Фрагмент текста:
========================================
Традиционное японское кимоно сегодня выглядит безнадежно устаревшим пережитком прошлого: произведение искусства, совершенно бесполезное в век высокотехнологичных материалов и стандартной удобной одежды. Но часто самое традиционное производство оказывается одновременно самым продвинутым. Компания Hosoo еще вчера шила одежду для японских императоров, а сегодня не только делает ткани для люксовых брендов типа Chanel и Dior, но и сотрудничает с учеными, встраивая в одежду электронику и заставляя ее светиться в темноте с помощью генной инженерии. Корреспондент «Ленты.ру» наведался в Киото, где уже более 330 лет работает мануфактура Hosoo, и поговорил с ее нынешним руководителем Хосоо Масатакой о прошлом, будущем и о вечной красоте.
Лента.ру: Компания Hosoo была основана в 1688 году, и сегодня вы, Хосоо Масатака — ее руководитель. Правильно я понимаю, что это исключительно семейный бизнес?
Хосоо Масатака: Именно так. Моя семья делает кимоно, оби (особые пояса для ношения поверх кимоно) и ткани уже более 300 лет, я представитель двенадцатого поколения своей семьи. Сегодня мы продолжаем делать эксклюзивные кимоно для внутреннего рынка, но мы также начали новое направление бизнеса: ту самую ткань, которую мы используем для пошива кимоно, мы продаем люксовым потребителям за рубежом.
И много выходит?
Восемьдесят процентов нашего бизнеса — производство кимоно. Двадцать процентов — производство тканей для заграничных покупателей. В основном мы ориентируемся на дизайнеров интерьеров, на искусство, на высокую моду (в том числе на коллекции для Парижской недели моды). Но именно мастерам по интерьеру уходит большая часть наших зарубежных поставок.
Зачем японцам сегодня кимоно? Их вообще покупают?
========================================
Сохраненные данные:
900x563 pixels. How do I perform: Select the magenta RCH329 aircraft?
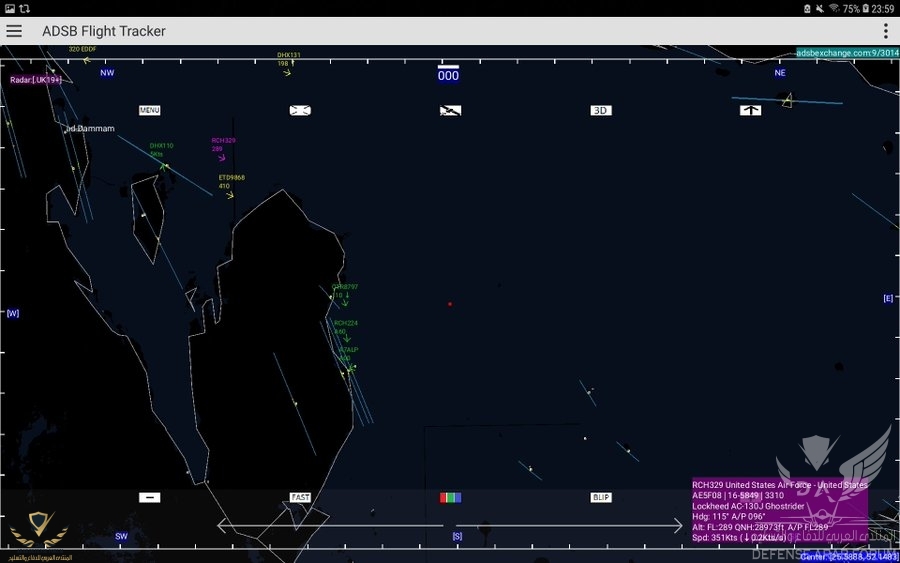tap(222, 158)
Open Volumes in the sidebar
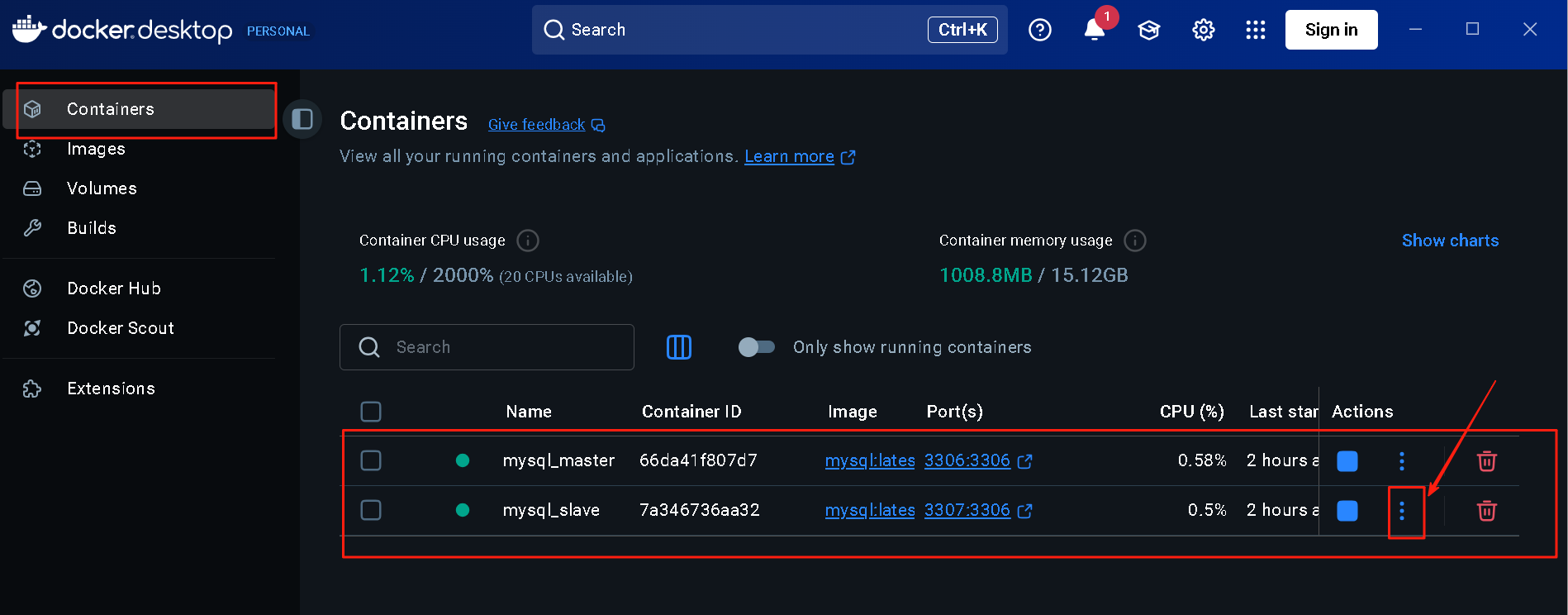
========================================
Список дел:
1 > Какими словами Хосоо Масатака подтверждает в интервью о мануфактуре Hosoo, что компания остается семейным бизнесом?
2 > Какая доля бизнеса Hosoo, согласно интервью о мануфактуре Hosoo, приходится на производство тканей для зарубежных покупателей?
3 > Продолжи интервью о мануфактуре Hosoo, начав сразу после последней реплики.

Результаты упражнений:
1 > Он отвечает, что его семья делает кимоно, оби и ткани уже более 300 лет. Сам он представляет двенадцатое поколение этой семьи.

2 > Двадцать процентов.

3 >
Покупают, но рынок значительно сузился. За 30 лет мы потеряли практически 90 процентов объемов — кимоно уже не носят в повседневной жизни, сейчас это скорее торжественный костюм для традиционной свадьбы или праздника в честь достижения двадцатилетнего возраста. То есть сейчас ситуация изменилась, и начались изменения 150 лет назад: тогда сегунат Токугава прекратил свое существование, и началась эпоха Мэйдзи. Столицу перенесли из Киото в Токио, и ремесло изготовления нашего традиционного текстиля Нисидзин пришло в упадок. Ведь Нисидзин — это название района Киото, площадью где-то от трех до пяти квадратных километров. Этот текстиль здесь делали тысячу двести лет! Нашими клиентами были императоры, сегуны, служители храмов...
И вот 150 лет назад все изменилось. И мы потеряли своих именитых клиентов, и вообще японцы поменяли стиль жизни, стали носить западную одежду... Но после Второй мировой войны японцы немного вернулись к традициям, снова стали покупать кимоно: в основном, правда, для церемоний — например, брачных, к которым все равно по западному обычаю покупают обручальные кольца. Но мы этому все равно очень рады.
То есть люди вернулись к корням?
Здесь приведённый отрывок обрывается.